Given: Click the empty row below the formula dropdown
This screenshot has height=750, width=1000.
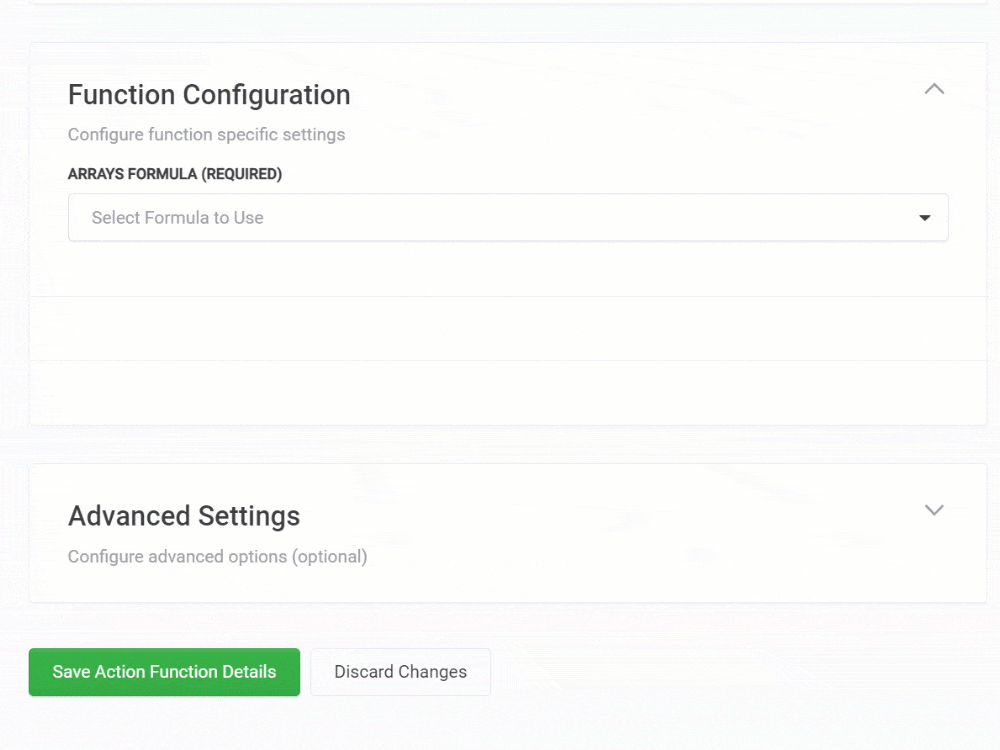Looking at the screenshot, I should pos(508,328).
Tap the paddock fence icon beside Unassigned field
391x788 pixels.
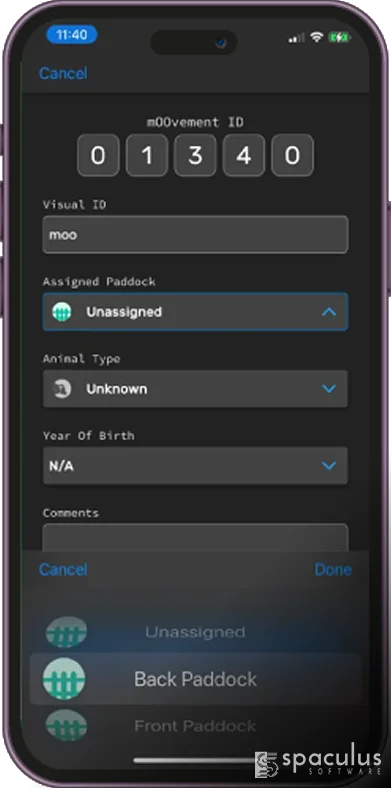(x=62, y=312)
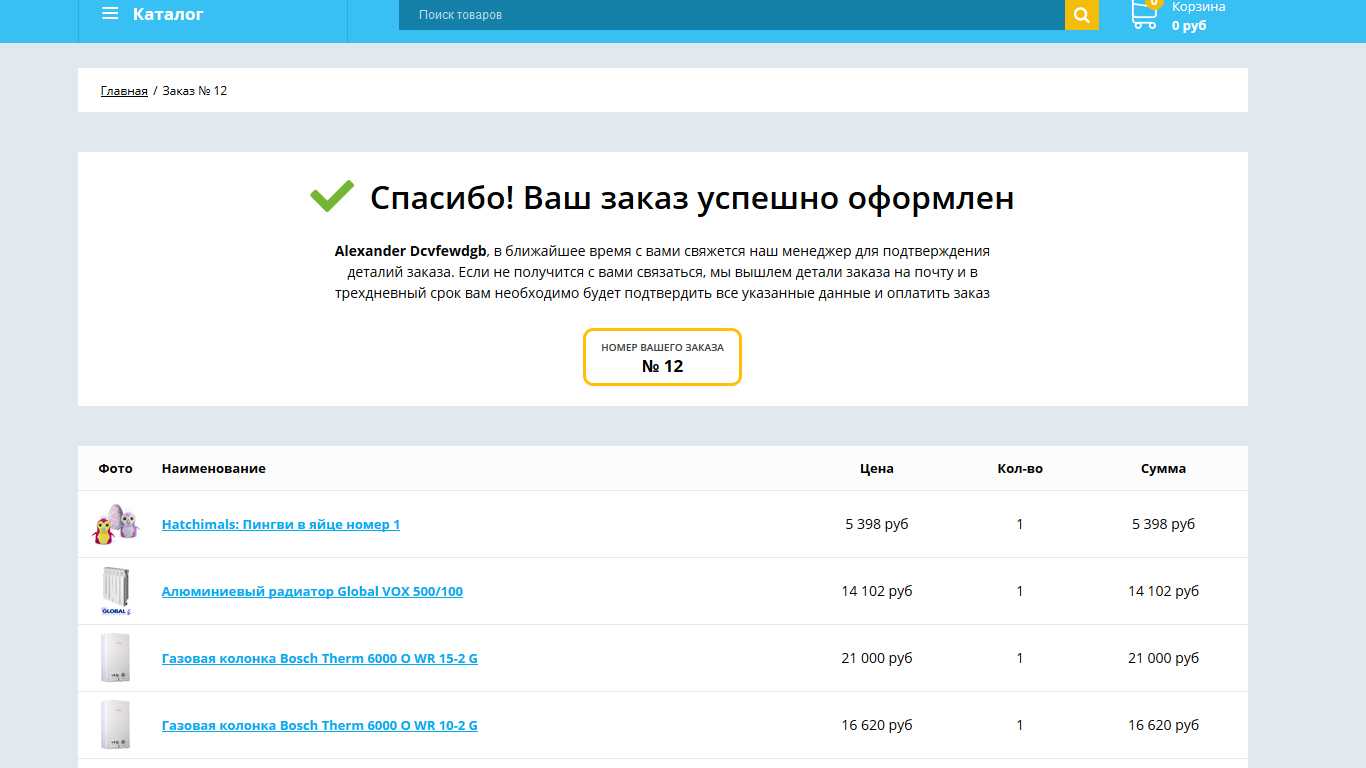Navigate to Главная via breadcrumb
This screenshot has width=1366, height=768.
tap(123, 90)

WORK INSTRUCTIONS: Rewrite all of the records with every "dropdown" changed to "menu" and everything else unchanged. Leave out the pictures.

FINAL ANSWER:
Given: Click the empty row below the formula menu
This screenshot has height=750, width=1000.
Looking at the screenshot, I should pos(508,328).
Tap the paddock fence icon beside Unassigned field
391x788 pixels.
(x=62, y=312)
Navigate to Главная via breadcrumb
This screenshot has width=1366, height=768.
tap(123, 90)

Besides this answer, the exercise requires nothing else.